La principale difficulté pour les éditeurs de logiciels d'études, c'est de ne jamais perdre de vue l'évolution des sources de collecte de données. Pour Patrick George (Askia), « la clé d'un logiciel d'études, c'est de proposer tous les modes de recueil possible, des enquêtes en face-à-face à celles effectuées via smartphones. Il faut être présent sur tous les fronts pour répondre à toutes les demandes ». Un point de vue partagé par Gérard Danaguézian (Soft Concept) qui insiste sur la très forte demande pour des solutions compatibles avec les tablettes interactives. « Nous avons déjà développé une version Android (NDLR: le système d'exploitation pour mobile de Google) de notre application et travaillons à des déclinaisons sur iPhone et iPad. Ainsi, nous couvrirons l'essentiel du marché des tablettes », précise le p-dg.
Si l'enquête on line s'est considérablement banalisée, du fait d'une offre à bas coût que Pascal Hébert qualifie de «pléthorique», l'ensemble des acteurs soulignent une tendance forte à la collecte multicanal: Web, téléphone, papier, tablette, ou encore Pocket PC... « Il faut que les solutions que nous mettons à disposition de nos clients soient mixtes, pour interroger tout type de personnes, via de nombreux canaux », indique Gérard Danaguézian (Soft Concept). Mais cette tendance au multicanal exige des éditeurs de gros efforts d'adaptation, pour que leurs logiciels permettent de traiter l'ensemble de ces flux de données de façon véritablement homogène.

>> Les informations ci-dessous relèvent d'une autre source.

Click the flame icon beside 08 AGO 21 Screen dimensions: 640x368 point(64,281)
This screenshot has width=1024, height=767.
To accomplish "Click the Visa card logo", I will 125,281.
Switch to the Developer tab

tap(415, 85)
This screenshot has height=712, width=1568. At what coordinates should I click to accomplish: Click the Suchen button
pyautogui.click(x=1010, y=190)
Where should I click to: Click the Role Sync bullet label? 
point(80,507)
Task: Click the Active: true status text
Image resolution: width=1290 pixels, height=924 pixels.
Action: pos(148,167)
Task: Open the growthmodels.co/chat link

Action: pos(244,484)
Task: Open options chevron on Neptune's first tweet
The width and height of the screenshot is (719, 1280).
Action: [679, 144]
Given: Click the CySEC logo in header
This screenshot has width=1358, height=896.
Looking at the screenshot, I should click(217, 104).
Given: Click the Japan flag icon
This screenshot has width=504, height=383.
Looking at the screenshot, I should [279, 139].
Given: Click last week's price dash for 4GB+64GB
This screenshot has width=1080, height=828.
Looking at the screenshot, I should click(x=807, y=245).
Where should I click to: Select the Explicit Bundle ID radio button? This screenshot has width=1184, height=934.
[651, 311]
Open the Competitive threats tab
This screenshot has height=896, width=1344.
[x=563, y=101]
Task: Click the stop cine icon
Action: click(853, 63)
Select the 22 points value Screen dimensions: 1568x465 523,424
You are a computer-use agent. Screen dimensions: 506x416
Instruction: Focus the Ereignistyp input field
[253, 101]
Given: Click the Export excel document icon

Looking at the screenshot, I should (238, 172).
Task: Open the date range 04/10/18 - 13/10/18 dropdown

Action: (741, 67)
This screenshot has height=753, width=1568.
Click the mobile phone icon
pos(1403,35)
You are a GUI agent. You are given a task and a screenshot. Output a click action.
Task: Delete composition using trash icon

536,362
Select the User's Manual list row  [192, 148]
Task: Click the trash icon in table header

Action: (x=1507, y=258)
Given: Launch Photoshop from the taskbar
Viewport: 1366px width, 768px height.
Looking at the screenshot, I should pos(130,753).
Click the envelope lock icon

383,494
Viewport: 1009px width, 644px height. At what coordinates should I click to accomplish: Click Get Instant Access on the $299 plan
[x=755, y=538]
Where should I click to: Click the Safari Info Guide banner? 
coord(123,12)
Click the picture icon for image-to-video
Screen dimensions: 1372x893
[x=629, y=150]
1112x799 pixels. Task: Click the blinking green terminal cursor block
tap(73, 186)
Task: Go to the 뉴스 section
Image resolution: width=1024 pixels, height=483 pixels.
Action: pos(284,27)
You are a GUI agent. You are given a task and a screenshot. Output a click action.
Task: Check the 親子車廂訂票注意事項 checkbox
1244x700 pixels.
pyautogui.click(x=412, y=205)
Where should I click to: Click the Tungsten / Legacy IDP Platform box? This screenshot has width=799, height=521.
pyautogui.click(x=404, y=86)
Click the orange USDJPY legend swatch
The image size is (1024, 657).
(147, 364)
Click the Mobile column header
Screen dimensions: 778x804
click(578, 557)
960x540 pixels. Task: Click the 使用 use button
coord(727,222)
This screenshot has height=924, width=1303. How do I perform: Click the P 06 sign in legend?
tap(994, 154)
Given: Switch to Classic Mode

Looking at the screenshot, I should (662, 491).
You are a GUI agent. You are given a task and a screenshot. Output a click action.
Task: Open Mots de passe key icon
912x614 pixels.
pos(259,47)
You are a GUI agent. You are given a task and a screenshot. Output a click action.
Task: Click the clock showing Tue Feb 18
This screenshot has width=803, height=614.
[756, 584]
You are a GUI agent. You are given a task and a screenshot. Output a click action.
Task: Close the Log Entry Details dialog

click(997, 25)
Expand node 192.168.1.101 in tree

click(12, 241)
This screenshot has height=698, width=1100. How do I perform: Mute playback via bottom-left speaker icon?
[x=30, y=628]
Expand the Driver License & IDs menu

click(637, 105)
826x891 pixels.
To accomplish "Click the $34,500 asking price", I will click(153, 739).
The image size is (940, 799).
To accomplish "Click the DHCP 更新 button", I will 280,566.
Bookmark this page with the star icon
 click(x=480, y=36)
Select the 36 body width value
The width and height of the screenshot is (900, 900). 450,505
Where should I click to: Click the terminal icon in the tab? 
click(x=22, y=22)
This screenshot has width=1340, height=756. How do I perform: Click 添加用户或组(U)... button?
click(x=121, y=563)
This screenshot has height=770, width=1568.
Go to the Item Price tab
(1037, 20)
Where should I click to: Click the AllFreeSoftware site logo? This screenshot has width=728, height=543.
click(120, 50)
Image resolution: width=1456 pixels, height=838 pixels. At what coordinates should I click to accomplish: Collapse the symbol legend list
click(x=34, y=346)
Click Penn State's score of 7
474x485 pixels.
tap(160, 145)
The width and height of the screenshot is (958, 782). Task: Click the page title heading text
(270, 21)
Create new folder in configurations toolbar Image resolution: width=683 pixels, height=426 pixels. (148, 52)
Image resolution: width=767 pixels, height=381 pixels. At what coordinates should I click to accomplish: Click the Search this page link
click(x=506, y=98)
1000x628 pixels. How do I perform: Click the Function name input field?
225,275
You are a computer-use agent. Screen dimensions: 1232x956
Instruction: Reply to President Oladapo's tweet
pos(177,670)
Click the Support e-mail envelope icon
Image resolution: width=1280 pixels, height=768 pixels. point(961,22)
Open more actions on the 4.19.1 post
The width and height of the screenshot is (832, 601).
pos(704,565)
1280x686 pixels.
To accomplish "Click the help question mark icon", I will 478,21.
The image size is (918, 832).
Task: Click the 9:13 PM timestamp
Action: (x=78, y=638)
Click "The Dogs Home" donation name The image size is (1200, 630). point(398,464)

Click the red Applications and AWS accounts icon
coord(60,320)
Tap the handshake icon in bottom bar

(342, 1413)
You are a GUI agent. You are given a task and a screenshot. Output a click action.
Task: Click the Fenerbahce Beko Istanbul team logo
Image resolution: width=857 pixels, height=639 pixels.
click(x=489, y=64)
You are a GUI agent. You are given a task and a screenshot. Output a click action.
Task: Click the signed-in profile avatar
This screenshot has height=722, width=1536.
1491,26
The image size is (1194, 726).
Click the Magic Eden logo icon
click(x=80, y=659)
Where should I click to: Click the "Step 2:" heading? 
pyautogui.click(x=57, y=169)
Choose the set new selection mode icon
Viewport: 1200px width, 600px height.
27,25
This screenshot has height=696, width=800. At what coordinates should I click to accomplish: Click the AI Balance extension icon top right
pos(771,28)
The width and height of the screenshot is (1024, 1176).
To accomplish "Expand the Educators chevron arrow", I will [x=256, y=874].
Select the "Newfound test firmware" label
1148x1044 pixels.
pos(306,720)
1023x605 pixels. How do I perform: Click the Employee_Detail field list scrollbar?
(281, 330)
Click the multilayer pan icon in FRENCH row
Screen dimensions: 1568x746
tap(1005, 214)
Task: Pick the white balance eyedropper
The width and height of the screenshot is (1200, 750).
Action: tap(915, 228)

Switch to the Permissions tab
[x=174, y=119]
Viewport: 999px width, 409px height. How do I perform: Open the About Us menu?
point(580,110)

Les logiciels d'étude et le phénomène communautaire
Lors de la précédente édition du Sémo (Salon des études médias, marketing et opinions) en 2010, l'ensemble des conférences traitant des réseaux sociaux et plus globalement du phénomène communautaire ont rencontré un vif succès. Pourtant, la question divise encore les différents acteurs en présence sur le marché. Si Gilles Bernasconi, de Voxco, perçoit un intérêt croissant des annonceurs pour les réseaux sociaux et propose désormais des modules permettant de monitorer les médias sociaux à des fins d'analyse (via des outils de text mining), d'autres acteurs, comme Gérard Danaguézian, de Soft Concept, se montrent plus perplexes. « Les réseaux sociaux sont intéressants mais je pense qu'à ce jour, on n'a pas encore trouvé le moyen d'exploiter correctement les informations que l'on peut y collecter. Les réseaux sociaux doivent plutôt être perçus comme un support complémentaire pour une étude. » A contrario, FeedBack And Co met en avant une réelle ambition de social CRM intégré à leurs outils. Fonctionnant comme des briques additionnelles, les fonctions associées aux réseaux sociaux permettent d'analyser les retours des utilisateurs de ces espaces sous deux angles, qui s'appuient sur un moteur statistique et un moteur sémantique. « Pourtant, si nous constatons un fort intérêt de nos clients pour ces thématiques, ils investissent encore peu », regrette Pascal Hébert.